De Bruijn Numerals(text.marvinborner.de)
52 points by marvinborner 5 hours ago | 4 comments
jagthebeetle 2 hours ago
Looking at https://text.marvinborner.de/2023-04-06-01.html helped me understand the syntax a bit (though I'm just a non-theoretical programmer).

I was confused about what <4> = \lambda ^ 5 4 meant, since it already seemed to have a "4" in it.

The trick is that the 4 seems to be similar to a positional argument index, but numbered inside out.

IOW, in this encoding, <4> is a function that can be called 5 times (the exponent on the lambda) and upon the fifth call will resolve to whatever was passed in 1st (which because of the inside-out ordering is labeled "4").

(For a simpler example, 0 is a function that can be called once and returns its argument.)

So succ is 3-ary; it says, give me a function (index 2, outermost call); next, give me its first argument (index 1, second-outermost call); when you call that (index 0, dropped, innermost call), I'll apply the function to the argument.

But note that if index 2 is a numeral <N>, the outermost call returns a function that will "remember" the next thing passed in and return it after 1 (succ's innermost call) + N + 1 (<N>'s contract) calls.

tromp 4 hours ago
> Christopher Wadsworth analyzed different properties of numeral systems and the requirements they have to fulfill to be useful for arithmetic.

> Specifically, he calls a numeral system adequate if it allows for a successor (succ) function, predecessor (pred) function, and a zero? function yielding a true (false) encoding when a number is zero (or not).

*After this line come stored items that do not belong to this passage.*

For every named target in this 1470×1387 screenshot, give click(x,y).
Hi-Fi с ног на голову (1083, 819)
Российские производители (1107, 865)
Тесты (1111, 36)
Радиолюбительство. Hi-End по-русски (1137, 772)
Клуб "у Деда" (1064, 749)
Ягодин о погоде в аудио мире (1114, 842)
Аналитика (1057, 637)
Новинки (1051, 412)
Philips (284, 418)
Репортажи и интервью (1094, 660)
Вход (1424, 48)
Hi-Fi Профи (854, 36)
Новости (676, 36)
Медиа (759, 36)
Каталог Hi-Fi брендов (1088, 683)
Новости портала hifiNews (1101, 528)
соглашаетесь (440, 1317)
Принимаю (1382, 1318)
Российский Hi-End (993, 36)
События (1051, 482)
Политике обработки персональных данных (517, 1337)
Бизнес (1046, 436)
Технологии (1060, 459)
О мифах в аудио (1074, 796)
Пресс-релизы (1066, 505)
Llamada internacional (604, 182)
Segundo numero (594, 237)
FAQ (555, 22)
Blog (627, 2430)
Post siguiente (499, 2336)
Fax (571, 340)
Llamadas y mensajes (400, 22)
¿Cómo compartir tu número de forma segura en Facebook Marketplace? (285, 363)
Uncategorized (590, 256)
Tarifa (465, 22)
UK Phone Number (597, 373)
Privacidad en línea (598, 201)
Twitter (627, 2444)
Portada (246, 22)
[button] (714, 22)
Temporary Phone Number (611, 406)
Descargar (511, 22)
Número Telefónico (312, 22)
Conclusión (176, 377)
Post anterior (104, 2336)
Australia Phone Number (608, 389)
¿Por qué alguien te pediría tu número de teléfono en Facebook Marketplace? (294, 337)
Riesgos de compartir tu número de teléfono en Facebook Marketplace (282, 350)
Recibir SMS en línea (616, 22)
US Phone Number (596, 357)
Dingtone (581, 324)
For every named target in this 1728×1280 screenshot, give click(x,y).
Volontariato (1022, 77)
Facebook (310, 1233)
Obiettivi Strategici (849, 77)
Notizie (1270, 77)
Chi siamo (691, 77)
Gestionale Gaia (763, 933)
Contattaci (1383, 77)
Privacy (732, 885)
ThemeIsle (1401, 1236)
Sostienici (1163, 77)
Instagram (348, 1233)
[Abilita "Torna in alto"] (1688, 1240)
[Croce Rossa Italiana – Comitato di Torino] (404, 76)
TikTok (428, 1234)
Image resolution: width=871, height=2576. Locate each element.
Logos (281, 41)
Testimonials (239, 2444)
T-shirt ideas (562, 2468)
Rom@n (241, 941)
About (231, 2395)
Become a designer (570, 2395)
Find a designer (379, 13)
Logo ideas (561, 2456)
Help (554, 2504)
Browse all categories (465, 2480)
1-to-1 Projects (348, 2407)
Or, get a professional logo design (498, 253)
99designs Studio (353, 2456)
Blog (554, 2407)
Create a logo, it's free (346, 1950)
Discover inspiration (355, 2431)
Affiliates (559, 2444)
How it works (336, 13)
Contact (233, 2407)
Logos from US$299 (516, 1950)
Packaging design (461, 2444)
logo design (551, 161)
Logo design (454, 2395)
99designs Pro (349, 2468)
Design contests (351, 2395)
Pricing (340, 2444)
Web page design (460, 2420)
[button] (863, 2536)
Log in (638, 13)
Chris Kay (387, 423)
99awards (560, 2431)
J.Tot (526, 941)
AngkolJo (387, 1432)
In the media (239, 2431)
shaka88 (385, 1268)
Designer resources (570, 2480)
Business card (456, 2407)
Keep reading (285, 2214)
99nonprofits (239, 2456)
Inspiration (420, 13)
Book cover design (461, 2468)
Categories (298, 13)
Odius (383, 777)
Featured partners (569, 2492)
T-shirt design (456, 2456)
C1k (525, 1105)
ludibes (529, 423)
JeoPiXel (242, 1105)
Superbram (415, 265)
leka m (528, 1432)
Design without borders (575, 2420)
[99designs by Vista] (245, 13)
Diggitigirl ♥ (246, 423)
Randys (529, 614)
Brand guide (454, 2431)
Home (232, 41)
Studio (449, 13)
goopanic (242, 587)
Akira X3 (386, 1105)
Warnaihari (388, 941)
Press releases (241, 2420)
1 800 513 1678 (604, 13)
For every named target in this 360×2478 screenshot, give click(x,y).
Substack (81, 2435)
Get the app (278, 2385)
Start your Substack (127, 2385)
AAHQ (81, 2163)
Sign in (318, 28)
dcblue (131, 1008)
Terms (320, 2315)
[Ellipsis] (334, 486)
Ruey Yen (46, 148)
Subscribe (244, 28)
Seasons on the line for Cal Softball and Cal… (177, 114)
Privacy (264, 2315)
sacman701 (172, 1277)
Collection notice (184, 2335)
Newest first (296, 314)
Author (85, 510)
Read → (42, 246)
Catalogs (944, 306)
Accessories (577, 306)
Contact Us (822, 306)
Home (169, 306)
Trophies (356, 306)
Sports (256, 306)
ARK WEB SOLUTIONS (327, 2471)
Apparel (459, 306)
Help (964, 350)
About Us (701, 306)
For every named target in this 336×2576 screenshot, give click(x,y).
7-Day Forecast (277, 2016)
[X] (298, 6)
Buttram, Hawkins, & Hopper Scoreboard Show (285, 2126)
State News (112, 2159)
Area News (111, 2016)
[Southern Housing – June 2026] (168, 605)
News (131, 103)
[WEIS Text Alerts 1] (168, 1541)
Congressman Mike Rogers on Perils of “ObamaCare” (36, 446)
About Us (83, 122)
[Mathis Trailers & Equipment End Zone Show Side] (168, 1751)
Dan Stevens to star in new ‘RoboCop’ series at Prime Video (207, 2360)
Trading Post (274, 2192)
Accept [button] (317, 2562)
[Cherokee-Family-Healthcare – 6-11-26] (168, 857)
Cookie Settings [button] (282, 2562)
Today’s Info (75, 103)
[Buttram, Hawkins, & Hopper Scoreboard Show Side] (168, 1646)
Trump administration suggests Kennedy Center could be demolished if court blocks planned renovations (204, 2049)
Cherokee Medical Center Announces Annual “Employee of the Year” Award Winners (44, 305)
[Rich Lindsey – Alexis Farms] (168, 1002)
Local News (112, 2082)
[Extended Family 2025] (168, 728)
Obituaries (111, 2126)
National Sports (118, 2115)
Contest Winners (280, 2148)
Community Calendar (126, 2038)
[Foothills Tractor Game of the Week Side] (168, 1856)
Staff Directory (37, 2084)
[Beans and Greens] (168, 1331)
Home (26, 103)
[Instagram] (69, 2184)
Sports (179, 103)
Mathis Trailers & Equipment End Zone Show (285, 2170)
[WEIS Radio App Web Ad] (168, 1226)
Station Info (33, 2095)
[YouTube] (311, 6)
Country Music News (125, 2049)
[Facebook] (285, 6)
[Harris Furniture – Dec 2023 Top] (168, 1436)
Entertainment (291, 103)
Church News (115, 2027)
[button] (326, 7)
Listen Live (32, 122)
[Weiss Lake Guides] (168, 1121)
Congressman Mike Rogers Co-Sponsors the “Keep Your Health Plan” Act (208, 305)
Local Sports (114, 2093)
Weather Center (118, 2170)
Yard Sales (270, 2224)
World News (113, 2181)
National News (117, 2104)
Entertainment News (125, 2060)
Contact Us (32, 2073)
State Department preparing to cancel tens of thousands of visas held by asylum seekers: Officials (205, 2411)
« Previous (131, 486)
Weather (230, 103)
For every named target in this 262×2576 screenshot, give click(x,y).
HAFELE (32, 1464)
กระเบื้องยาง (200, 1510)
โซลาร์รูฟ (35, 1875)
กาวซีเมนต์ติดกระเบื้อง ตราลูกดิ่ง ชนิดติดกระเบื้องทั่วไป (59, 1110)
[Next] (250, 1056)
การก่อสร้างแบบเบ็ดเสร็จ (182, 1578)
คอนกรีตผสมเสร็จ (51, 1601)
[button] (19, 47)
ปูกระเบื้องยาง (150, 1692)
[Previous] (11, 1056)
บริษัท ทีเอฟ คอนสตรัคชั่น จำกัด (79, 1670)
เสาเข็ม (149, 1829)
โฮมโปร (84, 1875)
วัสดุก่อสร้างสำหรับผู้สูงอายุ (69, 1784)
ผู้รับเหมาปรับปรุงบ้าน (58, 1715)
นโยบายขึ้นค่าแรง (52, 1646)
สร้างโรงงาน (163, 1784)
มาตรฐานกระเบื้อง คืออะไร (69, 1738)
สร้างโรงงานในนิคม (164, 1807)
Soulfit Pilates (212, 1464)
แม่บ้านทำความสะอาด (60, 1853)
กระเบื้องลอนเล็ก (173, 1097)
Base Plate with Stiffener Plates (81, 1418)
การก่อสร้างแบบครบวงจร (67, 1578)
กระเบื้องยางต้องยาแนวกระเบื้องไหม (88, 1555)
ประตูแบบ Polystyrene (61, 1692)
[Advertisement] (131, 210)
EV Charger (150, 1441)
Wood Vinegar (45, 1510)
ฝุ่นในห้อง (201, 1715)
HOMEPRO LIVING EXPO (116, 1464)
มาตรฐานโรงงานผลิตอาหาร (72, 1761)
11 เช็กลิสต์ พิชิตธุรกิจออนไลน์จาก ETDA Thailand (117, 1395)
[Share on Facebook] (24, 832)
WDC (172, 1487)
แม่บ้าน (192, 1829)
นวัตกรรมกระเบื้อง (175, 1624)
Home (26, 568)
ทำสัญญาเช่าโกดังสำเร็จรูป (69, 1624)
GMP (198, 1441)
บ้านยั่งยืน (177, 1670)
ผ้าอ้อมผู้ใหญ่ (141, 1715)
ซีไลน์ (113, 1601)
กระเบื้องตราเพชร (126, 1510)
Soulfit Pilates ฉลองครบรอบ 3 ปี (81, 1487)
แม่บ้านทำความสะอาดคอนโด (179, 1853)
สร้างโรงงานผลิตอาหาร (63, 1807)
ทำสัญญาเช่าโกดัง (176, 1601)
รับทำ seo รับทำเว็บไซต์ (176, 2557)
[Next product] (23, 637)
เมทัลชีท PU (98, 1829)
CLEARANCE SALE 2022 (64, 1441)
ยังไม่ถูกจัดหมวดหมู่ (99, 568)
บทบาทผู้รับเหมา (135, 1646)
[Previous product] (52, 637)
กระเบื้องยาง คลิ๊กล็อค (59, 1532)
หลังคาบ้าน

A numeral system is adequate iff it can be converted to and from Church numerals. Converting from Church numerals requires functions N0 and Nsucc so that

    Church2Num c = c Nsucc N0
while converting to Church numerals requires functions Nzero? and Npred so that

    Num2Church n = Nzero? n C0 (Csucc (Num2Church (Npred n)))
with an implicit use of the fixpoint combinator.

An interesting adequate numeral system is what i call the tuple numerals [1], which are simply iterates of the 1-tuple function T = λxλy.y x

So N0 = id, Nsucc = λnλx.n (T x), Npred = λnλx.n x id, and Nzero? = λnλtλf. n (K t) (K f).

These tuple numerals are useful in proving lower bounds on a functional busy beaver [2].

[1] https://github.com/tromp/AIT/blob/master/numerals/tuple_nume...

[2] https://oeis.org/A333479 (see bms.lam link)

marvinborner 2 hours ago
Thanks, added it to bruijn's standard library [0]. Looks like it has some very interesting properties!

[0]: https://bruijn.marvinborner.de/std/Number_Tuple.bruijn.html

Joker_vD 2 hours ago
Just use Scott-Mogensen encoding, seriously.

    Zero = z. s. z
    Succ = n. z. s. s n

    isZero = n. n True (_. False)
    pred   = n. n Zero (r. r)
Addition requires explicit recursion, however (since numbers aren't folds), so I guess you'll have to either use Y combinator or closure-convert manually:

    add' = add'. m. n. m n (r. Succ (add' add' r n))
    add = add' add'
In any case, arithmetic operations can't be made fully constant-time for obvious reasons so whether your prefer this to Church numerals is a matter of taste. However, for lists/tuples the ability to execute head/tail/cons in constant time is much more important in practice than being able to do append in constant time.
marvinborner 2 hours ago
> Scott-Mogensen encoding

just Scott encoding, Scott-Mogensen refers to a meta encoding of LC in LC. Scott's encoding is fine but requires fixpoint recursion for many operations as you said.

Interestingly though, Mogensen's ternary encoding [1] does not require fixpoint recursion and is the most efficient (wrt being compact) encoding in LC known right now.

> Just use [..], seriously

do you have any further arguments for Scott's encoding? There are many number encodings with constant time predecessor, and with any number requiring O(n) space and `add` being this complex, it becomes quite hard to like

[1]: https://dl.acm.org/doi/10.5555/646802.705958

emptybits 3 hours ago
If you’re “into” de Bruijn numerals or Project Euler then you might be familiar with this little treat:

https://projecteuler.net/problem=941

Otherwise, have a go and don’t spoil it! (I have failed thus far.)

taeric 2 hours ago
If it helps, you can find a treatment of this in Knuth's vol 4, I believe. Will have to see if I can actually solve it later.

Amusingly, this same basic problem was given to me by Google as an interview question. I was baffled, as I could name the problem, and knew of a reference book that covered it; but I wasn't able to just "on the fly" solve it. Felt like I was living a strawman of pointlessly difficult interview questions. (To be fully fair, I'm not sure I bombed this part. Been far too long for me to remember the other parts.)